Edit> Oh, re-reading your previous post, and reading what I wrote again, something might have clicked. So… 10.1.10.1 is serving the IP and 10.1.10.42 is serving the next-server, which is its IP, 10.1.10.42, correct? So… this would be typical behavior, if that is all correct… Which brings me back to not being sure why there is a duplicate option 66.
-
@dholtz-docbox Understand I did not read the entire thread so I’m not sure the root of your issue (sorry very busy today). But using dhcpProxy (dnsmasq) you will see two offers. But they are offering different things. (you can see that if you dig into the packet payload). You should get the ack from your dhcp server (which is what you are seeing). That is locking in the address for the client. 1.42 is the dhcpPROXY so it will be supplying dhcp options 66 and 67 (if you set it up correctly). The payload of dhcp 66 and 67 must point to your FOG server because that is where its getting the iPXE boot file.
-
When I’m debugging pxe booting I like to use this command from the FOG server (assuming the fog server, target computer and dhcp server are on the same subnet)
tcpdump -w output.pcap port 67 or port 68 or port 69 or port 4011
since dhcp is broadcast based any computer can pick this up, but being done from the fog server you will get the unicast dhcpProxy (4011) and the tftp (69) communications. If you want to do this with tcpdump and then boot the target computer to the error and then post the pcap here (which you can also look at with wireshark) I can tell you if its correct or not.BUT, if you are getting to the FOG iPXE menu then this is not your problem. Because getting to the iPXE menu is where the dhcp/pxe process stops and then transitions over to the iPXE kernel which is used to load the FOG Engine (the customized linux OS that captures and deploys images on the target comnputer).
-
@george1421 : Absolutely - I just want to make sure I put the right information out there in light of that.
Will Wireshark explicitly show options 66 and 67? I guess I don’t know how to validate that “the payload of DHCP 66 and 67” are correct. My assumption is that 66 is the “Next server IP address” and that 67 is “Boot file name”.
-
@george1421 : I do get into the FOG iPXE menu, so I guess… that’s good to know. It seems to be related to the kernel then…? Which I believe was a path I was on earlier, but wasn’t sure where I was going with it at the time.
-
@dholtz-docbox OK while this is just a picture of the pcap, I can see that who ever sent this packet (just off the screen) is sending the next server (option 66) to 10.1.10.42 (hopefully your fog server) an next server (dhcp option 67) as undionly.kpxe this is a proper dhcp offer response from dnsmasq in my opinion.
-
@george1421 : Thank you for clarifying that, that was my suspicion in the end too.
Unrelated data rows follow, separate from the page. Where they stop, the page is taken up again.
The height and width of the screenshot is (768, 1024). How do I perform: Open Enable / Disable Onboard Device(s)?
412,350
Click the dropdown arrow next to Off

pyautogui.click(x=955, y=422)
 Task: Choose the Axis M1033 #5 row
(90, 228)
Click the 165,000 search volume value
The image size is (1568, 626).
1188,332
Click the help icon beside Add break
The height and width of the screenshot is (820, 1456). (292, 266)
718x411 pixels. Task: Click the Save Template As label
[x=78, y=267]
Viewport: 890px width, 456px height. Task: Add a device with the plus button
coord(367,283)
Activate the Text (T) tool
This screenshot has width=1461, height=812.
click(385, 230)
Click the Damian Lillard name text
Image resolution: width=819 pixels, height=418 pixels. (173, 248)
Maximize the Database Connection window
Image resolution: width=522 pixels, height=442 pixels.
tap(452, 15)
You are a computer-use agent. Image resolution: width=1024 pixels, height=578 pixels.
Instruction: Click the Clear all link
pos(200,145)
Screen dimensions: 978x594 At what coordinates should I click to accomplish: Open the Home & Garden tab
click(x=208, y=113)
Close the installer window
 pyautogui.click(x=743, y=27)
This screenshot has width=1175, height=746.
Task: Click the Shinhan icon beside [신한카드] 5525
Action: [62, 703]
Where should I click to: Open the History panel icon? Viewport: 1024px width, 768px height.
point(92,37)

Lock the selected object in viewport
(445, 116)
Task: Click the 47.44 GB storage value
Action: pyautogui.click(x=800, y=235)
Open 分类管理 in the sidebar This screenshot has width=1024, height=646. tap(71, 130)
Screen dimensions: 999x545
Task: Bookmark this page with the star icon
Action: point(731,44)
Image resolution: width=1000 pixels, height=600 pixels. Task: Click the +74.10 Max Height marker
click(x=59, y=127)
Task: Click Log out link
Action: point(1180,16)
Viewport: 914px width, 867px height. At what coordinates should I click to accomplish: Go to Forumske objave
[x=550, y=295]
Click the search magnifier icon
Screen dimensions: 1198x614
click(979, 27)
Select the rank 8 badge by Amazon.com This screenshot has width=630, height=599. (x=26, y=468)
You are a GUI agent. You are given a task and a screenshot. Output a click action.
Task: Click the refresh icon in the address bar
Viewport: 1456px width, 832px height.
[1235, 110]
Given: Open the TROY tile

Also, thank you for taking the time to revisit this topic. I know I am close, given what successes I have had so far.
-
@dholtz-docbox said in Host Startup; Booting into LVM Disk Fails:
@george1421 : I do get into the FOG iPXE menu, so I guess… that’s good to know. It seems to be related to the kernel then…? Which I believe was a path I was on earlier, but wasn’t sure where I was going with it at the time.
You are correct then, its not a pxe/dhcp issue. I guess I need to read the thread now.
-
@george1421 OK, I’m being super lazy now. What is the current issue then?